A Solicitadora em Portugal

A Solicitadora em Portugal

 

Na decorrência dos serviços que a advocacia necessita, e para se melhor entender quais as funções da solicitadoria e dos agentes de execução no contexto dos processos, editamos, neste número, a opinião da Dra. Alexandra Cidades, Solicitadora e Agente de Execução.

 

A profissão de Solicitador é secular e ao longo dos tempos evoluiu para as àreas que tradicionalmente não eram por si acompanhadas.

Actualmente, no âmbito do mandato judicial, com as limitações estabelecidas na lei processual, o Solicitador representa a parte, assessorando-a em todas as fases do processo e acompanhando toda a tramitação processual.

Extrajudicialmente as suas competências assentam na consultoria jurídica, assessoria e representação, acompanhando e representando os interesses dos cidadãos.

Numa vertente mais especializada, o Solicitador exerce funções especificas de Agente de Execução, cabendo-lhe efectuar todas as diligências do processo de execução e citações em processo declarativo, mas que, saliente-se, não actua como mandatário das partes.

Numa era em que as competências tanto dos solicitadores, como dos advogados, como dos notários têm vindo a ser alvo alguma comunicabilidade, é necessário indicar que todas tem competências especificas e que distinguem as competências.

Como competências comuns, temos o exemplo da celebração de certos actos notariais, anteriormente da exclusivamente dos notários, como sejam escrituras, contratos, procurações, reconhecimentos e autenticações.

O exercício da função de agente de execução +e da exclusiva competênica do solcitadores que, para tanto, teve uma formação própria, e a quem são atribuidos poderes públicos no âmbito da acção executiva, assegurando as funções de agente de execução nos processos.

A reforma da acção executiva levada a cabo em 2003 leva muito tempo a ser avaliada, uma vez que foi uma reforma bastante profunda.

Ela assenta numa série de prossupostos e estruturas que deveriam estar criadas e a funcionar aquando da entrada em vigor da mesma. Tal não se verificou e muitas das ferramentas em que assentou vieram a ser implementadas ao longo do tempo. Ainda hoje há estruturas que, apesar de definidas desde essa data, não estão a funcionar.

Os diversos operadores judiciários também, na sua maioria, não estavam preparados para tal.

Uma sociedade com elevada taxa de crédito mal parado é economicamente uma sociedade desacreditada.

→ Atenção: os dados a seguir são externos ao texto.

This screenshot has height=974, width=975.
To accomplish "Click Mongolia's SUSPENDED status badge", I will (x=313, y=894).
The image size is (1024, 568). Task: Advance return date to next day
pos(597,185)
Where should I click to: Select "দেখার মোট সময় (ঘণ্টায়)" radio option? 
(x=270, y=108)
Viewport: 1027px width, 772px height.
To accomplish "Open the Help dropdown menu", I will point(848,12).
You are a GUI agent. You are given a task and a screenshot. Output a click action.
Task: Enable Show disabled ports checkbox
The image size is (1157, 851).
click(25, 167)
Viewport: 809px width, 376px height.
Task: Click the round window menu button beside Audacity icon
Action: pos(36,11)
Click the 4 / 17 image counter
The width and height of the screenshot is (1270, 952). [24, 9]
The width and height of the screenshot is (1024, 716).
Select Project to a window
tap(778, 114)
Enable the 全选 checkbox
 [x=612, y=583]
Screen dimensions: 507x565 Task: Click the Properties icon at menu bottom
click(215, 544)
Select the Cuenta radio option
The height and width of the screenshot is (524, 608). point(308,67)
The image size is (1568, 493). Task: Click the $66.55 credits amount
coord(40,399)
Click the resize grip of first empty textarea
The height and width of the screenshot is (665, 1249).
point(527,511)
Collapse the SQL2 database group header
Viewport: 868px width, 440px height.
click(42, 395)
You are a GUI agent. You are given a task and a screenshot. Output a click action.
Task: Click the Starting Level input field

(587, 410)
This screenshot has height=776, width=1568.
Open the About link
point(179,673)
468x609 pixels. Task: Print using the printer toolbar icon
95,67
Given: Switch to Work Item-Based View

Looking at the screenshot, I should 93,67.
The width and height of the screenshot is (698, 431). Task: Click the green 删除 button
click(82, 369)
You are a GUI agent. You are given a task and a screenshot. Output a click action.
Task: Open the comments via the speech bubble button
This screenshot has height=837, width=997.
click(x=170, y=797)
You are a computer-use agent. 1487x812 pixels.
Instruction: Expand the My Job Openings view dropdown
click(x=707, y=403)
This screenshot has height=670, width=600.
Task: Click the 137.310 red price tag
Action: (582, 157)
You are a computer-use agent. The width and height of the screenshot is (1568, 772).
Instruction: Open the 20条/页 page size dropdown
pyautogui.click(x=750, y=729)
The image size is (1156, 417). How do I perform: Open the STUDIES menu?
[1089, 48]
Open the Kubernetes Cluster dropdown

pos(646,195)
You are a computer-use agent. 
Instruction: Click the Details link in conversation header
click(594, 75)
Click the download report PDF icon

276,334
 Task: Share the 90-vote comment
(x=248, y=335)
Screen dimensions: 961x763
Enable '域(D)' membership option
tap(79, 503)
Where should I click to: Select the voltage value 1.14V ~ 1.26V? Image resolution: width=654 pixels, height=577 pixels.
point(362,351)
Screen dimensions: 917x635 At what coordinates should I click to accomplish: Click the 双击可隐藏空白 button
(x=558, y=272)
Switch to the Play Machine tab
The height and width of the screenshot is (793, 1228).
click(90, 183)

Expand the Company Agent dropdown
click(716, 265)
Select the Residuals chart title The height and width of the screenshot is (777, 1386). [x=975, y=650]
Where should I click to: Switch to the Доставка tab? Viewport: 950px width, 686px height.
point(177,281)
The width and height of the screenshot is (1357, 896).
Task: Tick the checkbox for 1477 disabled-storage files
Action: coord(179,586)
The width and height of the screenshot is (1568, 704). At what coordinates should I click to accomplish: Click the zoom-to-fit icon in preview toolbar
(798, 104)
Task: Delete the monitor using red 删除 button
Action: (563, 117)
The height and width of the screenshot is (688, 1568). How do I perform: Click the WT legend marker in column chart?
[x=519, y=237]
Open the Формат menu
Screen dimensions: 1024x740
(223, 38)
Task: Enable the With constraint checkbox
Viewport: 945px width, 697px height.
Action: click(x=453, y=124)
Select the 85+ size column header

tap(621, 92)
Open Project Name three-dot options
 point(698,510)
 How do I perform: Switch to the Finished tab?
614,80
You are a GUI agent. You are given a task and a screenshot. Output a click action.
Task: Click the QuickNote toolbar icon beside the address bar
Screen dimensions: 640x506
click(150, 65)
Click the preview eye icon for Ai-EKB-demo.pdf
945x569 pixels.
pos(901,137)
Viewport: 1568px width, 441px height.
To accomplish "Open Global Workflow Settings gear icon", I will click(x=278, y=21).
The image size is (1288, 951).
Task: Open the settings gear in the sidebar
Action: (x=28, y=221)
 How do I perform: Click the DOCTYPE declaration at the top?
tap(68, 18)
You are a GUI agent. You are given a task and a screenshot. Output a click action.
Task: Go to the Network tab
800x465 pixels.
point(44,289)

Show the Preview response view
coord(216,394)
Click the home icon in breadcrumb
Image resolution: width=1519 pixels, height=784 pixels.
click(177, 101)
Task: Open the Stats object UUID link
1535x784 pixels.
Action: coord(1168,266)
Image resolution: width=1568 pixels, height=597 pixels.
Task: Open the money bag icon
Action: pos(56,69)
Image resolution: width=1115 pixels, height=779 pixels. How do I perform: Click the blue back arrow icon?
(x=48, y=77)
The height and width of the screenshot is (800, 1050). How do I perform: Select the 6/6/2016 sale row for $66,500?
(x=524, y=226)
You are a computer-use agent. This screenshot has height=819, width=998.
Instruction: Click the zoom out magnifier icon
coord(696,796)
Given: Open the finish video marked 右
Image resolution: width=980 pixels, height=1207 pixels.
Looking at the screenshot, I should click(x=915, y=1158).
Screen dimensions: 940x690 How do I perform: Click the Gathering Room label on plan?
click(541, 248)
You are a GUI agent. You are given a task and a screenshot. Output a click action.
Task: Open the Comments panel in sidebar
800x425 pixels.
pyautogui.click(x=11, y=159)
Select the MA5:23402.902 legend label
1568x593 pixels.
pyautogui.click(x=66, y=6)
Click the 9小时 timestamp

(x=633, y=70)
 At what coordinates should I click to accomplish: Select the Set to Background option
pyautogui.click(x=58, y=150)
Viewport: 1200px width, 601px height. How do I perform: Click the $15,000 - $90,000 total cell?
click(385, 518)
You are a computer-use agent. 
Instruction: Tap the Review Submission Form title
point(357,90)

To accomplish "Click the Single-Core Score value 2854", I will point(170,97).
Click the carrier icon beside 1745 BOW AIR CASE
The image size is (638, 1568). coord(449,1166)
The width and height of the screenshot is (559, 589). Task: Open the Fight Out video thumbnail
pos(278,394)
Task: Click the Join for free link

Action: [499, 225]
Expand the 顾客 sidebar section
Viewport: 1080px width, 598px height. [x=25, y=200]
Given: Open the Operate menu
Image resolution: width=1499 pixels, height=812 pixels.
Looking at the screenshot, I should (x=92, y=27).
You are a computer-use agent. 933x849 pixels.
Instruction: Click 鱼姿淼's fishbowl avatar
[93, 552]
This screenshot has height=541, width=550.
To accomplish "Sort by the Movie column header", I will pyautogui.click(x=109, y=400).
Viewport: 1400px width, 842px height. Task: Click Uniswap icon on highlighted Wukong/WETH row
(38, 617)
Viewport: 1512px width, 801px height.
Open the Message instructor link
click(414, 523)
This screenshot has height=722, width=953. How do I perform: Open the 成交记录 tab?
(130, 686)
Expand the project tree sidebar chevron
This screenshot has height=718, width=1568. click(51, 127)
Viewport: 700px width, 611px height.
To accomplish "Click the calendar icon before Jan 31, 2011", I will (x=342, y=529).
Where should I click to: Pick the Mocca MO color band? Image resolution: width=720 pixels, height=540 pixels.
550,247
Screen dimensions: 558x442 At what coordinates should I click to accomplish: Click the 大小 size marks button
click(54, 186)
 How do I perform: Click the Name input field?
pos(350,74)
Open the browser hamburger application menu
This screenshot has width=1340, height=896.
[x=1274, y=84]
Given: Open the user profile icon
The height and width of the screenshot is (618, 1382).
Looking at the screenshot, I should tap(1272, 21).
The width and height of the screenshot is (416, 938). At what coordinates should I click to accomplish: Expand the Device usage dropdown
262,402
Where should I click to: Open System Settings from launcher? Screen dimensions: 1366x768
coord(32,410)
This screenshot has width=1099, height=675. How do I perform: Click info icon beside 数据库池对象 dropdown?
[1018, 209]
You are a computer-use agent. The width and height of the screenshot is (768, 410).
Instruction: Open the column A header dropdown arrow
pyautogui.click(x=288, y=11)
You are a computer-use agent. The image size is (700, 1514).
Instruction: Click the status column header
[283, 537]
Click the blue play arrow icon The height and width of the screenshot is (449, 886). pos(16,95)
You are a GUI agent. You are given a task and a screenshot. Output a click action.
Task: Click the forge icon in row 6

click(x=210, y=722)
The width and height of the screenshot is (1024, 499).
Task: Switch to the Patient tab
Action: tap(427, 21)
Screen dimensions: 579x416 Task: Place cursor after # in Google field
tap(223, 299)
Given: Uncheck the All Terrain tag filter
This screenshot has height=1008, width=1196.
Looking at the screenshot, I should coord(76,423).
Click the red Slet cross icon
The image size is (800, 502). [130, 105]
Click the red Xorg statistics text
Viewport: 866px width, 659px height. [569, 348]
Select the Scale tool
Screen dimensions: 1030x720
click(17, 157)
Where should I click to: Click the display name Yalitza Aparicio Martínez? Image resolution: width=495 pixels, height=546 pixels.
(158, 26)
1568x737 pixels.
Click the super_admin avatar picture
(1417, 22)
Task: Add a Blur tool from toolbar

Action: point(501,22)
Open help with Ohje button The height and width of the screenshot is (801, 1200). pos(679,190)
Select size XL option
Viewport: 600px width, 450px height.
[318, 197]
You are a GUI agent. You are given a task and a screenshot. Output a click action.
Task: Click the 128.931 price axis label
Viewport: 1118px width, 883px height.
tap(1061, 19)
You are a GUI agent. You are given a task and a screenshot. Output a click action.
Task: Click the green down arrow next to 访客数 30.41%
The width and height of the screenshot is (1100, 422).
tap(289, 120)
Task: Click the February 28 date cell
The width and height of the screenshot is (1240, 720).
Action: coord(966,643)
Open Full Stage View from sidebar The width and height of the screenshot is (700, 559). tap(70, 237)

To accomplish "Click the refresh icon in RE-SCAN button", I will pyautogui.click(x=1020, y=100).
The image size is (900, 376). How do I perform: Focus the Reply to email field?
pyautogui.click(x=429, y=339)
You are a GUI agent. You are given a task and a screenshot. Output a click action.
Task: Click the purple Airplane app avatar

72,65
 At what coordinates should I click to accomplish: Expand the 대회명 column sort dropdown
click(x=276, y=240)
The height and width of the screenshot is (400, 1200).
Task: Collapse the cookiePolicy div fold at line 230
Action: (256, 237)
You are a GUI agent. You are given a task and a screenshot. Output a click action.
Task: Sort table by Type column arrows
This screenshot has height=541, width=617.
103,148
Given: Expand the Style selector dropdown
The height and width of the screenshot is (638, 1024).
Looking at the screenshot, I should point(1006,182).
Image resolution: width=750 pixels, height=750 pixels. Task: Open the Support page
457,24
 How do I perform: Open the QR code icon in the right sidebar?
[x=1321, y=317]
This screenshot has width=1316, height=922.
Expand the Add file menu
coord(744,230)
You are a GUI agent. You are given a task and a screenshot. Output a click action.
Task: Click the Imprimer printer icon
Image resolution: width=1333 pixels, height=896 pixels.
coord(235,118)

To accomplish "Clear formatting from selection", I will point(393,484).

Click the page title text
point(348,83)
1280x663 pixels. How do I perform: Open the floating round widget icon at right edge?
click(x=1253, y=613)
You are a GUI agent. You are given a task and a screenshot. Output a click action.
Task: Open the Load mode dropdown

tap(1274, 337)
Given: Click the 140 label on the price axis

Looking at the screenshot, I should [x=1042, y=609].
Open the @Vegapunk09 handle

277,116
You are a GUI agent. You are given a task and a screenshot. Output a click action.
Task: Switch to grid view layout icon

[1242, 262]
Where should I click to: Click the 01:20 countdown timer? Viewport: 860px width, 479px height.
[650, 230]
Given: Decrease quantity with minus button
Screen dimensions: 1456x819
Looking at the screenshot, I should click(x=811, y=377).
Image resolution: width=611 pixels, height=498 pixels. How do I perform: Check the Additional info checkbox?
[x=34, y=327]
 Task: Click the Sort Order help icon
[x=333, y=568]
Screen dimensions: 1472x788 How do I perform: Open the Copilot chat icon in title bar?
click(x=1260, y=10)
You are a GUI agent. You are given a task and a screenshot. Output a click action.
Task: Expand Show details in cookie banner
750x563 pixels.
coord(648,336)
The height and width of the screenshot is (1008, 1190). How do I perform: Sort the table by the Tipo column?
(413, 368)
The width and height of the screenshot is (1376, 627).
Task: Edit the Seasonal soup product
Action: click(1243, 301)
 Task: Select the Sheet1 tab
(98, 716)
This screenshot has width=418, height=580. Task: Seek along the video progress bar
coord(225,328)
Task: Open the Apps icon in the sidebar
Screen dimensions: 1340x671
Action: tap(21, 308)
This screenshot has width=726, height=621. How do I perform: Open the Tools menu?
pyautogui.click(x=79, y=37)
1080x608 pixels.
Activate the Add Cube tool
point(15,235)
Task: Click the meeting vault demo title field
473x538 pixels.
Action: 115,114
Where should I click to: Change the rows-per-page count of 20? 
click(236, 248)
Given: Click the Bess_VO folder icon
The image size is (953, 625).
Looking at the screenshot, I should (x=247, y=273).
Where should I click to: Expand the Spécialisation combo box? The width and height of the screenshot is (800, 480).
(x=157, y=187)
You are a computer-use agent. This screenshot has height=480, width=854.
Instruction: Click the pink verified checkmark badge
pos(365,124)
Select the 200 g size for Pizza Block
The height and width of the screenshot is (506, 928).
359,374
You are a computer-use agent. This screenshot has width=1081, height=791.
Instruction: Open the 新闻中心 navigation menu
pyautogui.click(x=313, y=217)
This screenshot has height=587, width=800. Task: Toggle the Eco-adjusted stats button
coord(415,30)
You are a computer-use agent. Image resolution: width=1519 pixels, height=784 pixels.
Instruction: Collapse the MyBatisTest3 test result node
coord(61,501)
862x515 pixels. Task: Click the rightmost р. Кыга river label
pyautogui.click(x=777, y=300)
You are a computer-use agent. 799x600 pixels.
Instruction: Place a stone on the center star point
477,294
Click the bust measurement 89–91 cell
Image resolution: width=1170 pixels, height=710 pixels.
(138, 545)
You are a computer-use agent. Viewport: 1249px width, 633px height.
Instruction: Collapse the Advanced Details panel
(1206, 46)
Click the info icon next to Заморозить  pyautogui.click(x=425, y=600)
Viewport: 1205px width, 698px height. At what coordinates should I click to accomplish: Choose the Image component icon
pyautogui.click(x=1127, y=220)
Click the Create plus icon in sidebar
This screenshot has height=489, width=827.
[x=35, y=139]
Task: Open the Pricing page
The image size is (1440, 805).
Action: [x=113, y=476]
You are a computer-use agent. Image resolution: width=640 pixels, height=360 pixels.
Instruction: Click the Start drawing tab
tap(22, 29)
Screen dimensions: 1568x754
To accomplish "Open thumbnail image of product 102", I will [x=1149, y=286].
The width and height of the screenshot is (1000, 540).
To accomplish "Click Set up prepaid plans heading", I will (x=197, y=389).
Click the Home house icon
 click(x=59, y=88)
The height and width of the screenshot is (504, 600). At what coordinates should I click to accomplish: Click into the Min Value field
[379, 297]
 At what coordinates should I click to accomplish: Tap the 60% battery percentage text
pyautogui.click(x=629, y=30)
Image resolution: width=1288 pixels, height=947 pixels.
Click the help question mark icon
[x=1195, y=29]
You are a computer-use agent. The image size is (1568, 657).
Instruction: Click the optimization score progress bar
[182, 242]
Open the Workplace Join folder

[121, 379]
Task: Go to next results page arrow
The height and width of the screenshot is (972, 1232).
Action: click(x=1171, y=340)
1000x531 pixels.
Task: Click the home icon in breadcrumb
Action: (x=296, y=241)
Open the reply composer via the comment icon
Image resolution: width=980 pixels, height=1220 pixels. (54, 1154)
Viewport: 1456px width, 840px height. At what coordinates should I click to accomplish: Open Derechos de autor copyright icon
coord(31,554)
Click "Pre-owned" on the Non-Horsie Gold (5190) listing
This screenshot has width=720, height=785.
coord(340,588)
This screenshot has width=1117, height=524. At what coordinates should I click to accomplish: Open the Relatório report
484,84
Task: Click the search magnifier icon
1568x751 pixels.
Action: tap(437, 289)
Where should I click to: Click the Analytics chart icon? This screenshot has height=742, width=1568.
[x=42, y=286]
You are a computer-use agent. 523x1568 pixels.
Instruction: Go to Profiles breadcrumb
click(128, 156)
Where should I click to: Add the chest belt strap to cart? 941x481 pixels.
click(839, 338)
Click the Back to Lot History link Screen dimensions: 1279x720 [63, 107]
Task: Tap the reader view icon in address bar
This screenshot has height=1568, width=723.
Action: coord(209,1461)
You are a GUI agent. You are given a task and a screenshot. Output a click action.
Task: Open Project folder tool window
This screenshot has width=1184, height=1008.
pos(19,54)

Hoje é seguro afirmar que a pendência das acções executivas decresceu significativamente. Este decréscimo resulta do número de processos findos ter vindo a ser superior ao número de processos entrados. Sendo que os processo findos resultaram, por um lado, duma maior celeridade processual, decorrente dessa reforma, como seja  acesso directo do agente de execução a determinadas bases de dados e a simplificação de alguns procedimentos da acção executiva, entre outros. E por outro lado, a simplificação dessa tramitação processual foi determiante para uma actuação célere do agente de execução e, consequentemente, para um ressarcimento coercivo do exequente.

No âmbito da atribuição de competências o solicitador generalista é um mandatário judicial que pratica actos jurídicos, judiciais e extrajudiciais, em representação e por conta de outrem, a título oneroso.

No exercício da função de agente de execução, o solicitador é um profissional com formação própria, a quem são atribuição poderes públicos no âmbito da acção executiva, procedendo também a citações em processos declarativos, mas não actua como mandatário das partes.

A minha escolha profissional partiu da necessidade de conhecer com rigor a lei e de prestar em concreto assessoria jurídica de forma a evitar ou minimizar conflitos, é função fundamental do solicitador, por um lado.

Por outro, as funções de agente de execução creio ser uma das principais características de relevar respeitantes à profissão do solicitador.